Hürriyet yazarı Yalçın Bayer, "CHP’de Genel Başkan Yardımcılığı yapmış, bu son seçimlerde aday olmamış bir parti büyüğünün bize yazdıklarını aktarmak istiyoruz" diyerek söz konusu CHP'li ismin seçim süreci ve sonrasına yönelik görüşlerine köşesinde yer verdi.
Bayer'in aktardığına göre CHP'li isim, ana partilerinin hepsinin 'tek adam' partisi olduğunu savundu.
CHP'li isim, şunları kaydetti:
1) Ana partilerimizin hepsi ‘Tek Adam’ partisidir. CHP’nin bu yönden AK Parti’den eksiği yok, fazlası vardır.
2) CHP’de Deniz Baykal ve Kemal Kılıçdaroğlu’nun 30 yıllık Genel Başkanlık dönemlerinde Parti Tüzüğü, 'Genel Başkanınıza verin yetkiyi, görün başarıyı' talepleriyle tam 7 kez değiştirilmiş, 'Parti üyeliğine kabul, il ve ilçe yönetimlerinin görevden alınması, MYK’nın Genel Başkanca atanması, ön seçimin zorunlu olmasının kaldırılması, belediye başkanları, meclis üyeleri ve milletvekili listelerinin atama yöntemiyle belirlenmesi, seçim ittifakı yaptığımız partilere verilecek milletvekillerinin sayısı ve listelerdeki sırasını tayin yetkisi' tabii ki seçimlerdeki rakiplerimiz olan siyasi partileri yenebilmek için genel başkanlara verilmiş. (Bu yetkiler Atatürk ve İnönü’de yok fakat biz 9 seçimdir dışımızdaki rakiplerimizi yenememişizdir.)
Kılıçdaroğlu'nun yenilgileri ve tavırları
3) Mutlak yetkili Kılıçdaroğlu’nun şimdi kaybedince TV’lere çıkarak, gözümüze bakarak; 'Milletvekili listelerine hiç karışmadım, listeler ile ilgilenecek zamanım da yoktu (zaman ayıracağı bundan önemli konu neydi acaba?) demelerine, sorumluluktan kaçmalarına bakmayın siz.

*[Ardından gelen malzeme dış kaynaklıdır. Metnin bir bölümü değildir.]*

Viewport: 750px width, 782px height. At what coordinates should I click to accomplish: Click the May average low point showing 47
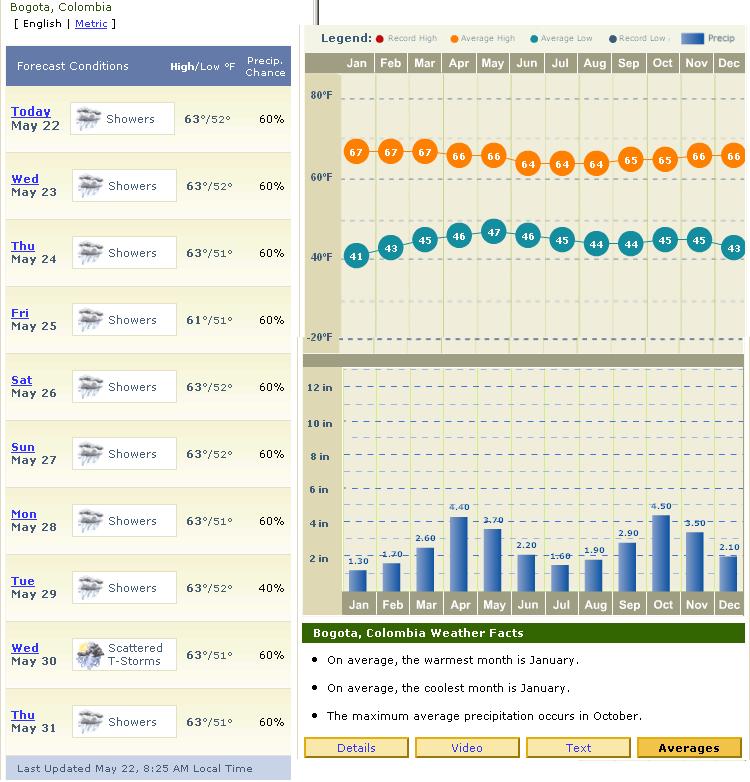(493, 233)
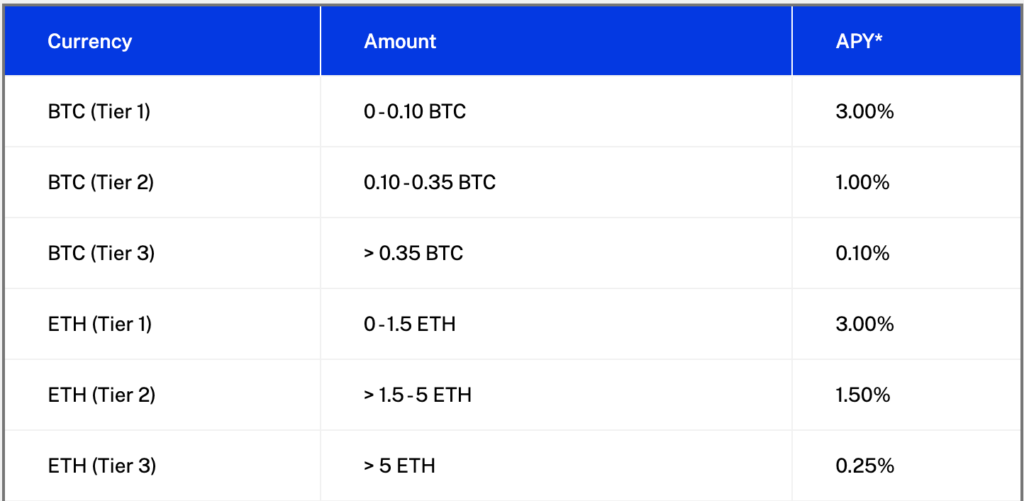Click the > 5 ETH amount

(400, 466)
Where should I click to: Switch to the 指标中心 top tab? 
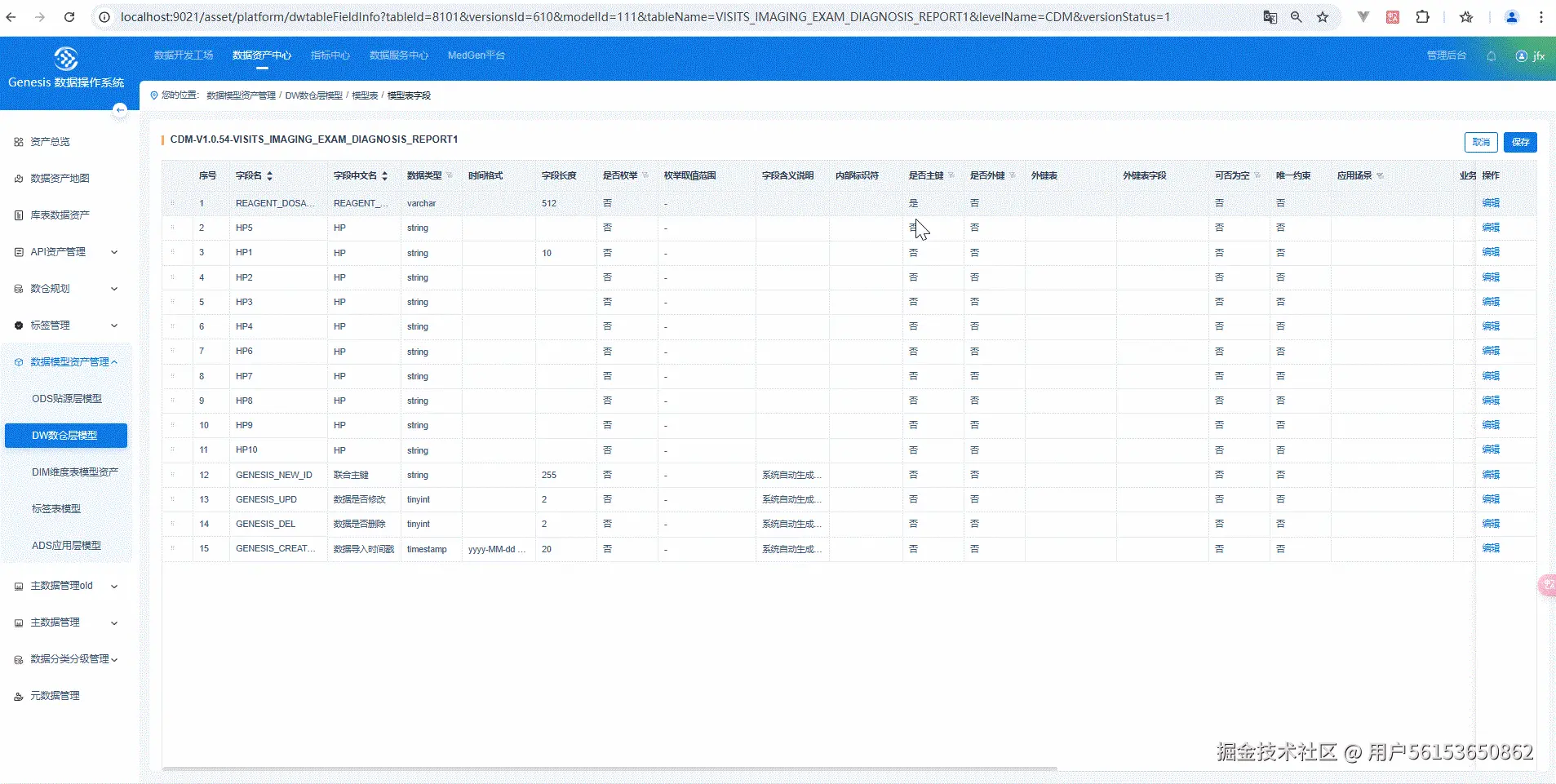(330, 55)
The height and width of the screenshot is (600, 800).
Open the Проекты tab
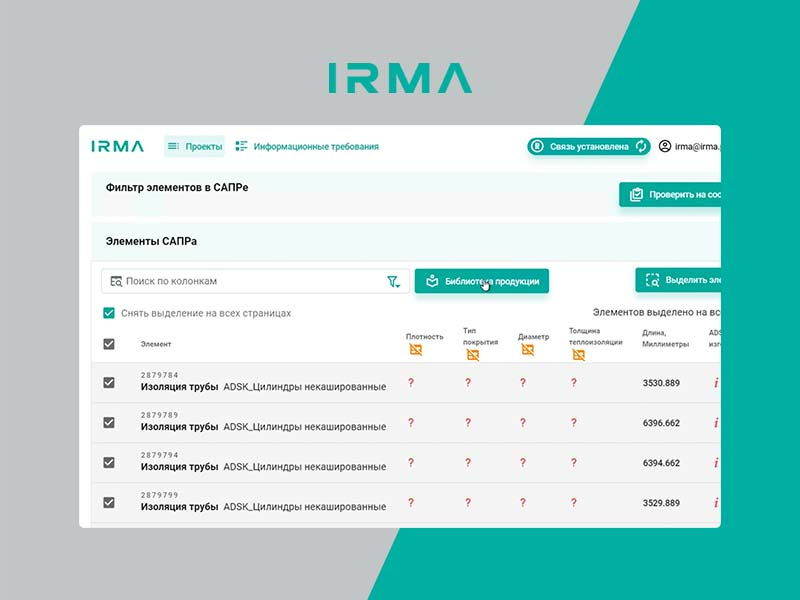[195, 146]
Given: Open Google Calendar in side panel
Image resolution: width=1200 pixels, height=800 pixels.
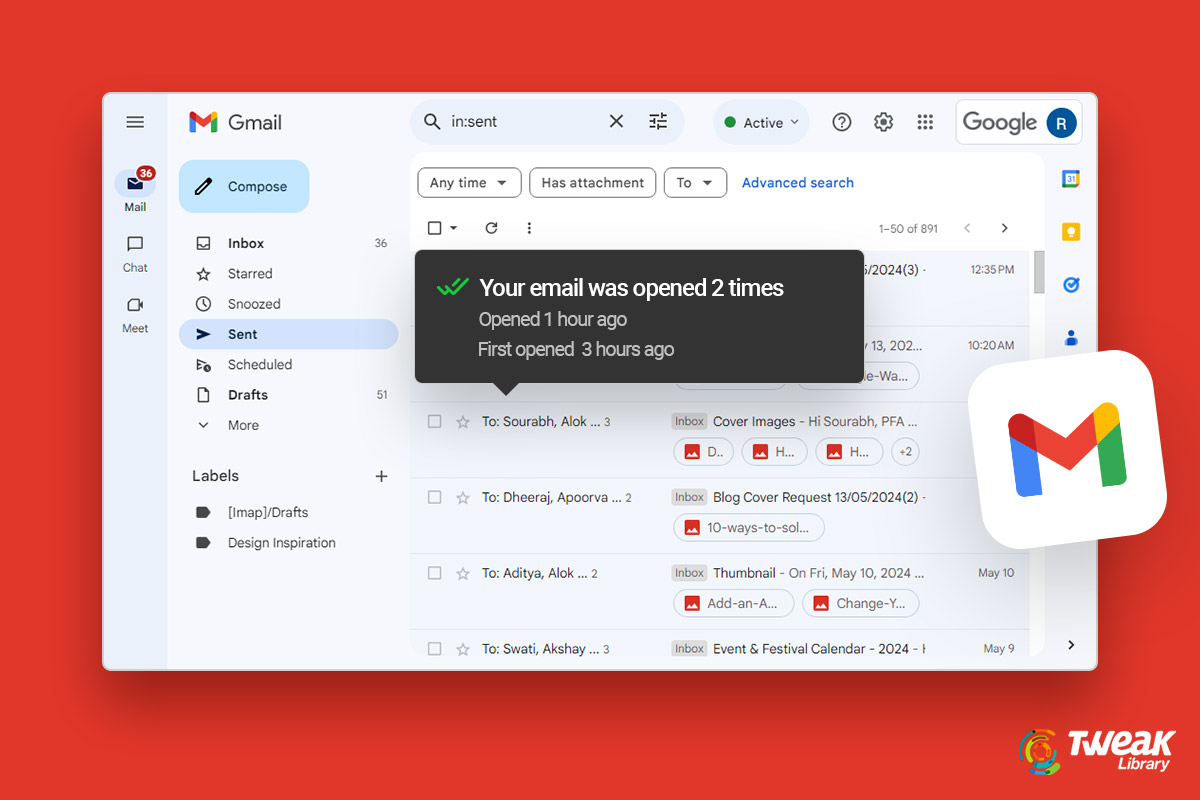Looking at the screenshot, I should [x=1071, y=180].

CHP Genel Merkezi’nde Kılıçdaroğlu’nun haberi olmadan 'Kalem oynamaz, tuşa basılmaz'. Kılıçdaroğlu’nu Ticaret Akademisi’nden, Maliye’den, SGK ve politikadan tanıyanların, Kılıçdaroğlu için 'Akçalı konularda dürüsttür','Ketumdur', 'İçinden planlı, renk vermez', 'Maksadına ulaşmak için sabırla her tertibi alır', 'İşini bilir, hesap adamıdır' değerlendirmesinde bulundukları bilinmektedir.
4) Cumhurbaşkanlığı adaylığı için yapılan ciddi kamuoyu anketlerinde en fazla 4. ve 5. sıralarda yer yer bulabilen Kılıçdaroğlu’nun, seçilebilirliği kendisinden yüksek belediye başkanlarına 'Belediyedeki işlerini yapsınlar' diyerek, 'Adayların seçilebilirliğini araştırmalıyız' diyenlere 'Kamuoyu anketleriyle mi cumhurbaşkanı seçeceğiz?' tavırları sergileyerek, A. Şener’in ardılı, sahibinin sesi yardımcısına da 'Kılıçdaroğlu aday gösterilmez ise 6’lı Masa dağılır' dedirterek; kendisini cumhurbaşkanı adayı göstersinler diye, 'Dört partiye (38) milletvekilliğini ulufe olarak dağıtan'; 'Dönen dönsün, ben dönmem yolumdan' ısrarlı direnişiyle, Kılıçdaroğlu’nun kendisini cumhurbaşkanı adayı yaptırdığını anlamayan, bilmeyen var mı?
5) Yetkili sorumludur (!) da sonuçta seçim kaybedilmiştir!
Başta Kılıçdaroğlu olmak üzere parti merkez oligarşisi bütünüyle görevlerini bırakmalı, kurultayı kendilerine göre dizayn etme çabalarına girmemelidirler.
Aksi ‘zihniyet’ ve ‘girişimlerden’ CHP’yi sakınmak ulusal bir görevdir!